Bisogna “guardare la situazione” dall’esterno…
Ma la matassa di incomprensioni è veramente inestricabile? Per fortuna no, ma  se i partner si incaponiscono sui singoli problemi, cercando in tutti i modi di aver ragione volta per volta, non ne escono più: col tempo non si sa più neanche bene qual era la causa originaria del problema e le difficoltà aumenteranno ancora di più . Per uscirne i due devono “guardare la situazione” dall’esterno: assieme cioè devono stabilire una tregua, mollare la presa sui singoli motivi di dissidio e concentrarsi sul proprio dialogo. Può essere utile visualizzare, all’inizio, la seguente situazione: immaginate che su un tavolo vi siano due pupazzetti (l’uomo e la donna), distanziati tra loro e voltati l’uno verso l’altra. In mezzo a loro c’è una grande matassa di filo di lana ingarbugliata che impedisce ai due di vedersi.
Lo spazio che questa occupa è il luogo della relazione attuale. Inutile tentare di penetrarla: ci affonderanno dentro sempre di più e basta. Per vedersi è necessario spostarsi, trovare un “campo neutro”, insomma darsi appuntamento su un altro luogo del tavolo, quasi “di nascosto”. Questo atto può venire deciso ed esplicitato dai due con semplici frasi come: “ Non ha importanza chi ha ragione”; “Parliamo di noi, non dei problemi”. Ciò ricrea un clima di complicità e intimità positivo, senza il quale una relazione di coppia non può vivere a lungo.

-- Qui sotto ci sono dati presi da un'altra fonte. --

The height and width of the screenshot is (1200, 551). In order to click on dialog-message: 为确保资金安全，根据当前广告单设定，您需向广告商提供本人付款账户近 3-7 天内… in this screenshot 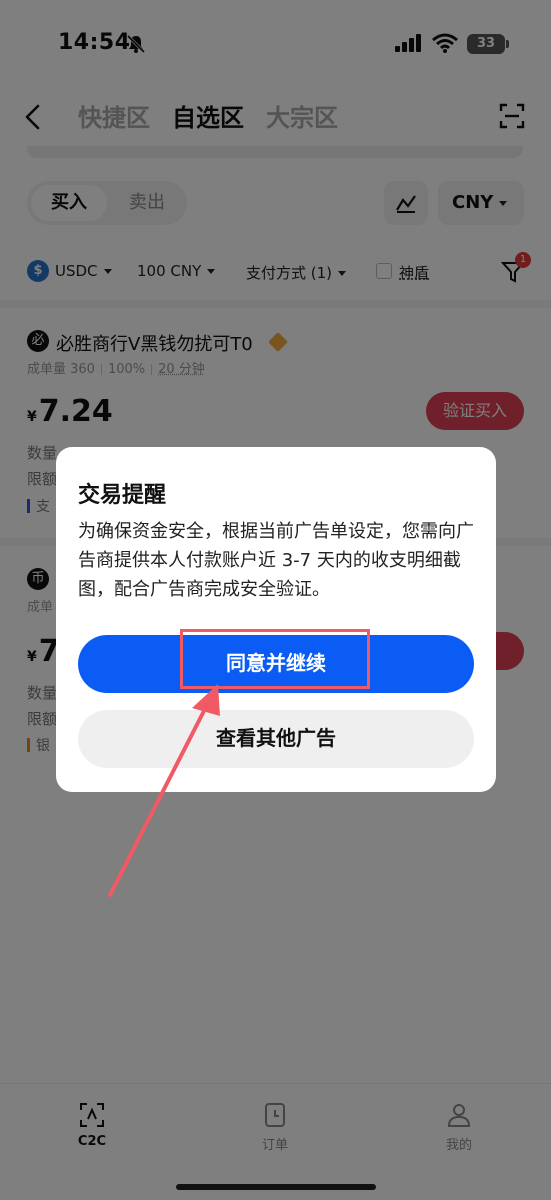, I will do `click(276, 560)`.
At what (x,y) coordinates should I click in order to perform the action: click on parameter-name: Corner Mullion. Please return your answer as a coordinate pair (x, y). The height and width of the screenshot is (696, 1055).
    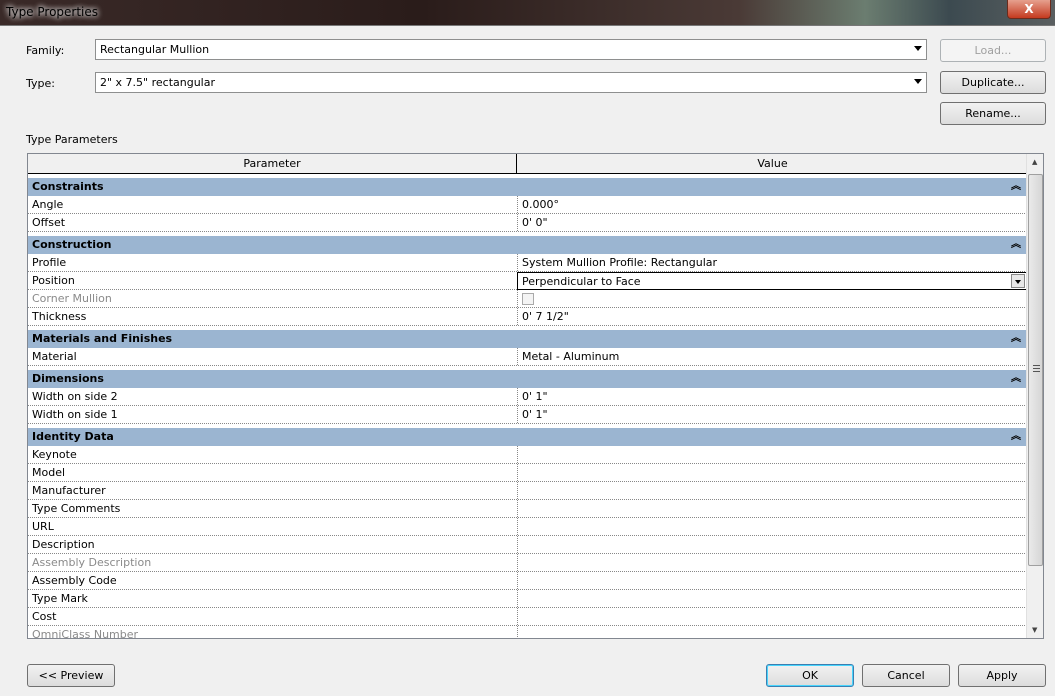
    Looking at the image, I should click on (72, 298).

Come rendere più fluida la comunicazione:

-Sospendi le accuse. Una matassa di incomprensioni e scarsa comunicazione di coppia è esattamente come una matassa reale: se per sbrogliarla si tirano i nodi, il risultato sarà di stringerli ancora di più. In concreto: voler avere ragione a tutti i costi, cioè voler predominare, peggiora drasticamente le cose. L’atteggiamento giusto è l’opposto: bisogna insomma “fregarsene” di chi ha torto o ragione, di chi ha cominciato per primo, di chi ha sbagliato di più, di chi ha detto una cosa o ne ha fatta un’altra. Tutto questo è il passato: un nuovo dialogo non deve partire da ciò che già si conosce, né dai rancori, altrimenti fallisce in partenza.

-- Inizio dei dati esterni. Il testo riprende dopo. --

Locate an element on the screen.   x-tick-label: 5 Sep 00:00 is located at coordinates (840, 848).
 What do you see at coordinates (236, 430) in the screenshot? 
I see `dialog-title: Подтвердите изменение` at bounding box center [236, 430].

-Evita azioni solitarie. In queste situazioni, non si può fare da soli: l’iniziativa di uno dei due partner non porta a niente, anche se parte con le migliori intenzioni. Bisogna collaborare perché c’è bisogno di mettere insieme entrambe le prospettive e non di uno sguardo unico. Insomma, bisogna parlarsi e decidere insieme un passo comune: non cerchiamo di sciogliere i nodi stretti tra accuse e contro accuse, non guardiamoli più, torniamo a guardarci tra noi.

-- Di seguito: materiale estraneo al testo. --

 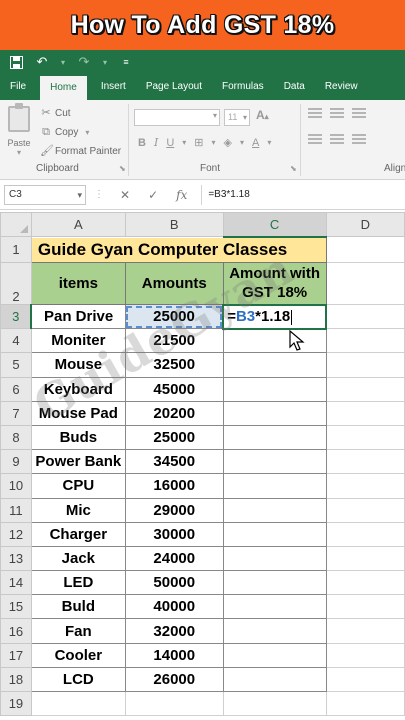 I want to click on bottom-align-icon, so click(x=359, y=114).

-Utilizza altri canali comunicativi. Se la materia del contendere è troppo complessa, si può decidere di “staccare” dicendosi: stasera lasciamo il groviglio di problemi in quella stanza (si può anche farlo fisicamente, con un semplice gomitolo di lana che diventa il simbolo delle difficoltà in corso), e in questa invece mettiamo in campo altri canali comunicativi: il gioco, un hobby in comune, la lettura di un libro. Sono esercizi che aiutano a ritrovare il proprio posto dentro la coppia, a snebbiare l’atmosfera, a vedere con gli occhi dell’altro. Così si ferma l’escalation e si riattiva la comunicazione.